Bone Grafts

After years of study, doctors have found a safer, less invasive method of treating broken bones that have a hard time healing. The wave of the future is called injectable bone grafting.

Chris Wagner is back on her feet again after being run over by a car. Her leg was shattered in the accident.

Chris Wagner, Bone Graft Patient:
“It was a compound fracture where the bone actually broke through the skin… both the tibia and fibula were broken.”

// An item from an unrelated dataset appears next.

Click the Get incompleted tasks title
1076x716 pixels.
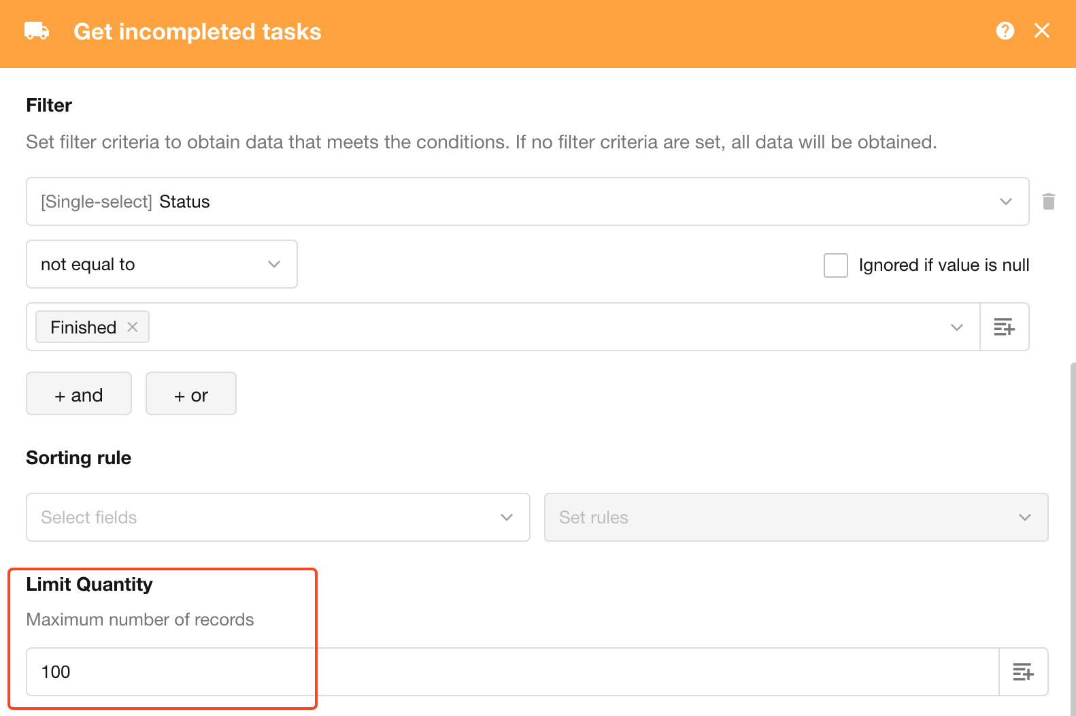click(197, 32)
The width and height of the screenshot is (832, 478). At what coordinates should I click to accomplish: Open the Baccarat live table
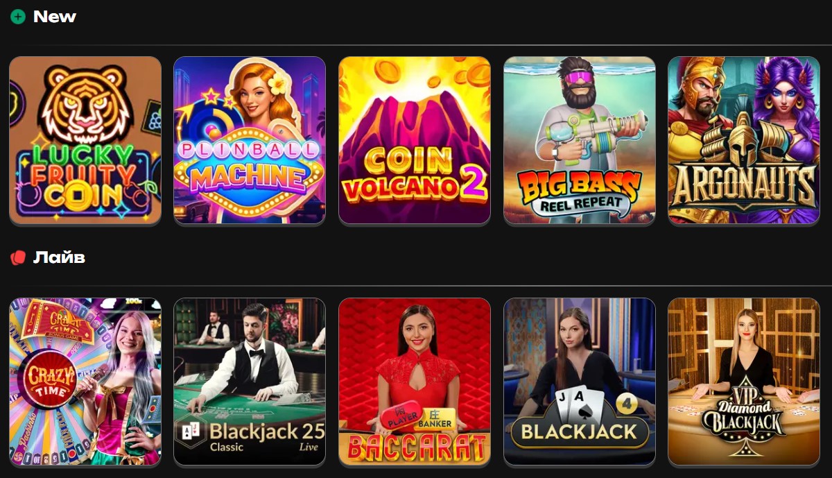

Despite months of treatment, Chris’ injury didn’t heal, so she and her doctors decided to try a relatively new procedure called an injectable bone graft.

Robert Pierron, M.D., Orthopedic Surgeon, St. Louis Univ. Med Ctr.:
“Injectable bone grafting is a technique of putting bone marrow into a fracture site to restart the healing. In the classic technique the patient would have to have an open incision at the pelvis. The bone would be chiseled from the pelvis… another open incision at the fracture site… the bone from the pelvis packed into the fracture site and both incisions closed. The injectable technique, we use a needle to draw the marrow from the pelvis into a syringe and place needles into the fracture site so there’s really no incision in either place.”

Chris’ injury before the injectable bone graft hadn’t healed after six months in a cast. After two injectable bone grafts, it was as good as new.

Chris Wagner:
“I think this technique is a lot less painful for the patients and it’s a lot quicker as far as time spent in the hospital The patient can go home the same day. Now I’ve been released to do anything I want. I’m not hindered from anything. I think it’s the best way to go. Something from your body into your body.”

With injectable bone grafts, doctors have seen new bone on x-rays in as little as six weeks and more than 80% of patients are re-healed in the normal six month time frame.